Assignment =
Rewrite the paragraph of the forum thread below that begins "I consult on Management of Aggressive Behavior" as a short bulleted list that keeps its main facts.

Extracted text =

━━━━━━━━━━

This is not a trick, just something I noticed
when ever I would roll, they always seemed
surprised by how far one can cover.

Now I am not saying you will get 20 feet, just
the remaining distance will be easy to cover
with the forward momentum.

Best Regards

Rich

DOH! I did not get to Micheal's post, sorry to duplicate. repjr


----------



## brianhunter (May 24, 2002)

I dont know if any of youguys have heard of this either....We call it "The tactical L" picture a L with you standing at the top, the aggressor at the apex and your "buddy" at the other end.

Instead of standing side by side to both get attacked at once...he can only go after one at a time....this works really well when your partner moves with you and you guys shift as the bad guy does.......you would be amazed at how fast just maintaining this position will calm someone down...they dont see the oportunity to act because they are tactically beaten already


----------



## Michael Billings (May 24, 2002)

Good post Brian.  Not sure whether it applies to most Martial Artist as they typically don't work in pairs or with a partner.  But it translates well into any type of restraint or physical violence setting.  

I consult on Management of Aggressive Behavior with psychiatric hospitals, residential treatment centers, and schools.  This "L" splits the attention, but also allows them to save face as they are not only outnumbered, but also tactically outmaneauvered.  Obviously it allows the partner to assist without getting in each other's way in an unarmed restraint, regardless of who makes the first move.  

Fighting any battle on more than one front is costly and difficult.  This strategy is etched in antiquity ... guess it works, huh?

Thanks,
-Michael


----------



## Michael Billings (May 24, 2002)

OK, so now I thought of a way it helps us.  Primarily in our multiple attackers scenarios we try not to get caught between two opponents.  Law Enforcement officers also use the "L" because you keep your partner out of the line of fire also.  In our case, we may prefer an "L" because we can keep both opponents in sight in a wedge in front of us.  This allows us time, not a lot, to analyse the strengths/weaknesses and decide which opponent to engage first, or try to get by.  Interesting ....

━━━━━━━━━━

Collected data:
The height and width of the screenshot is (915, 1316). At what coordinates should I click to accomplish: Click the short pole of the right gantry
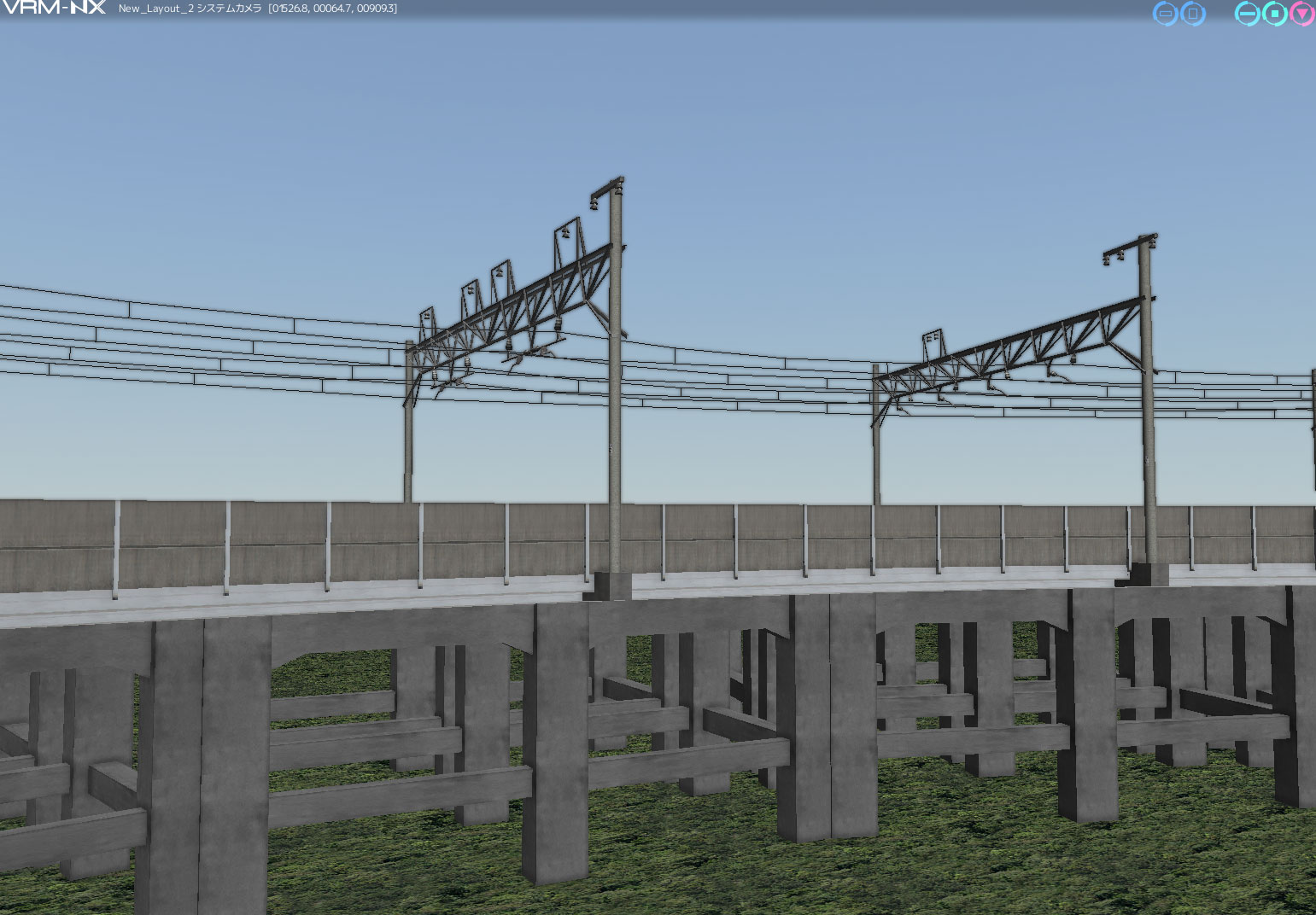click(x=876, y=452)
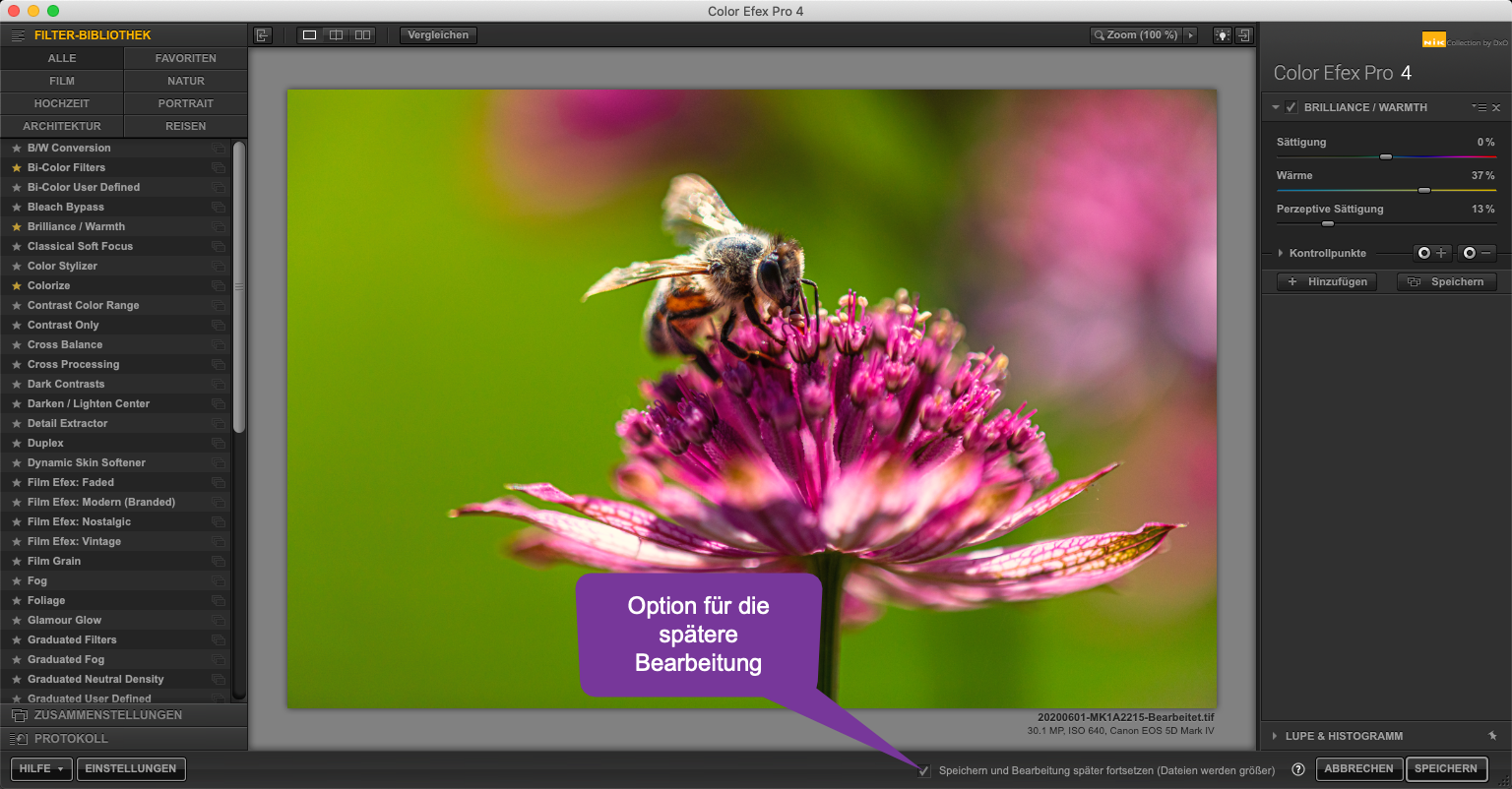Click the add positive control point button
This screenshot has width=1512, height=789.
point(1432,253)
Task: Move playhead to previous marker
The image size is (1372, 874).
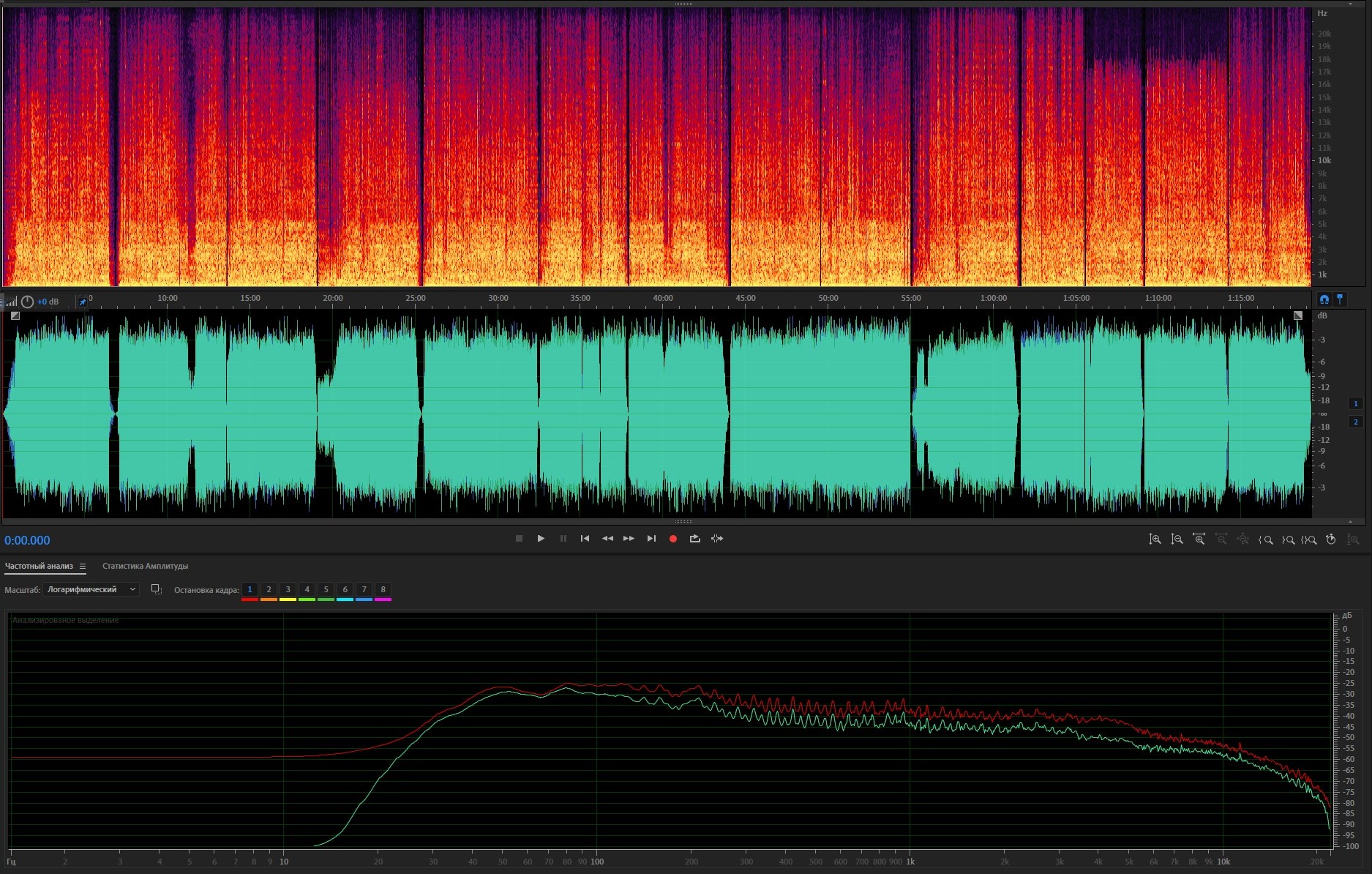Action: coord(585,539)
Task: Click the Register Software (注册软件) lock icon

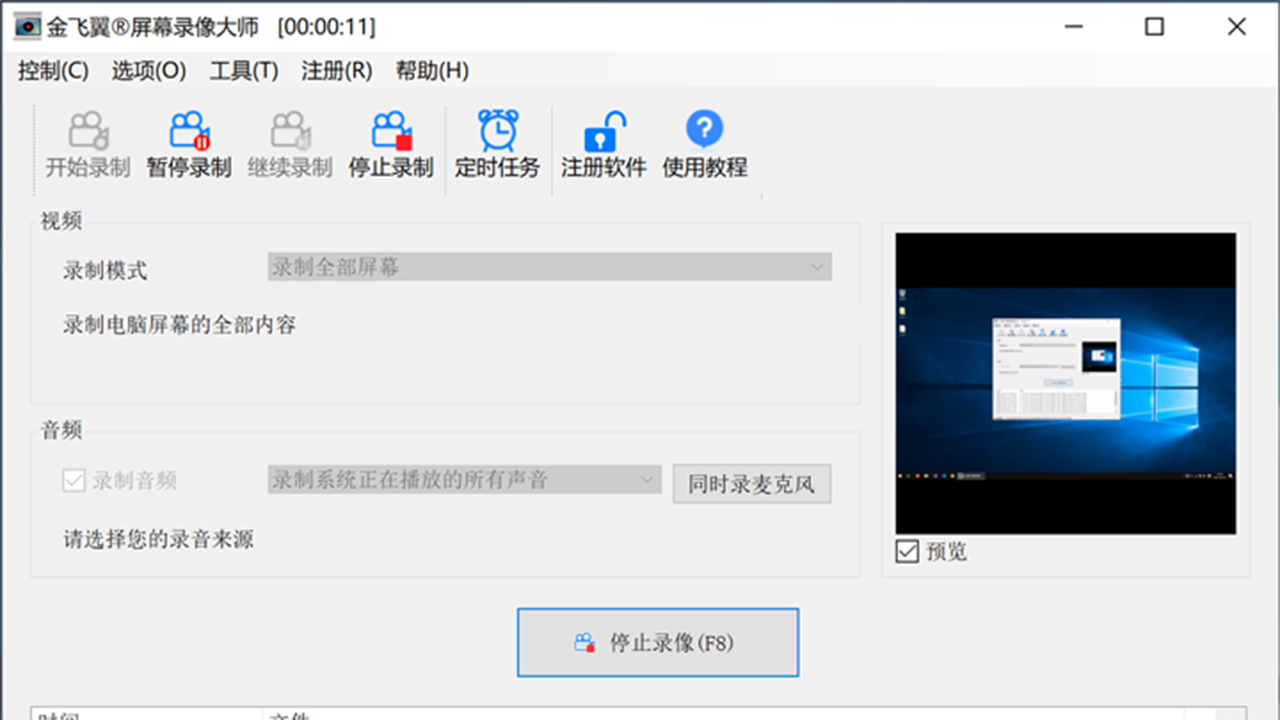Action: tap(604, 131)
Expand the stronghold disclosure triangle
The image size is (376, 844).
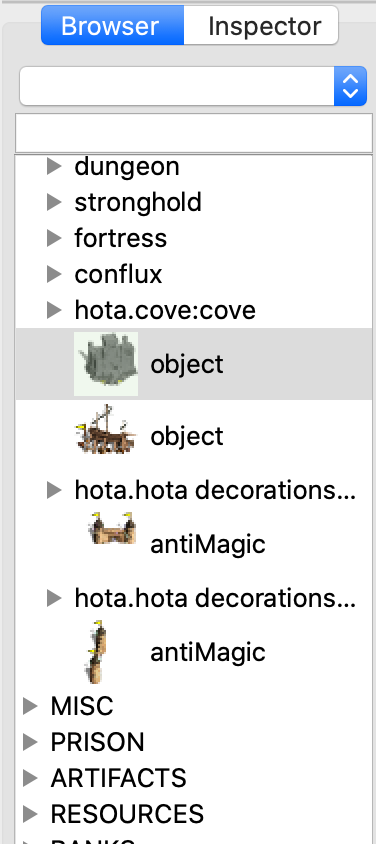coord(54,202)
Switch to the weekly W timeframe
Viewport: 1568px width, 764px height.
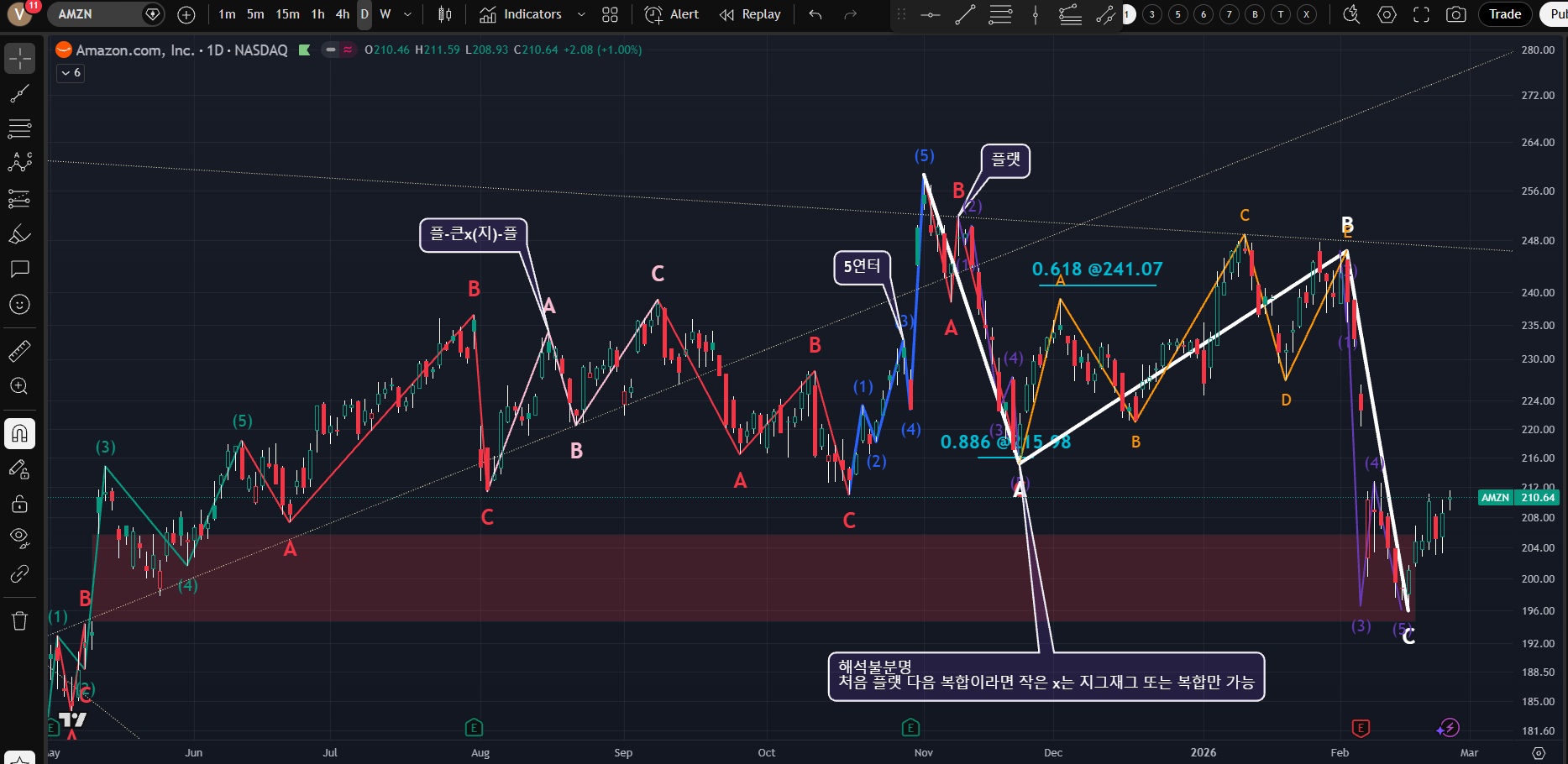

━━━━━━━━━━

Completed exercise =
- The writer consults on Management of Aggressive Behavior with psychiatric hospitals, residential treatment centers, and schools.
- The "L" splits the attention.
- It also lets them save face, since they are both outnumbered and tactically outmaneuvered.
- In an unarmed restraint, it lets the partner assist without the two getting in each other's way, regardless of who makes the first move.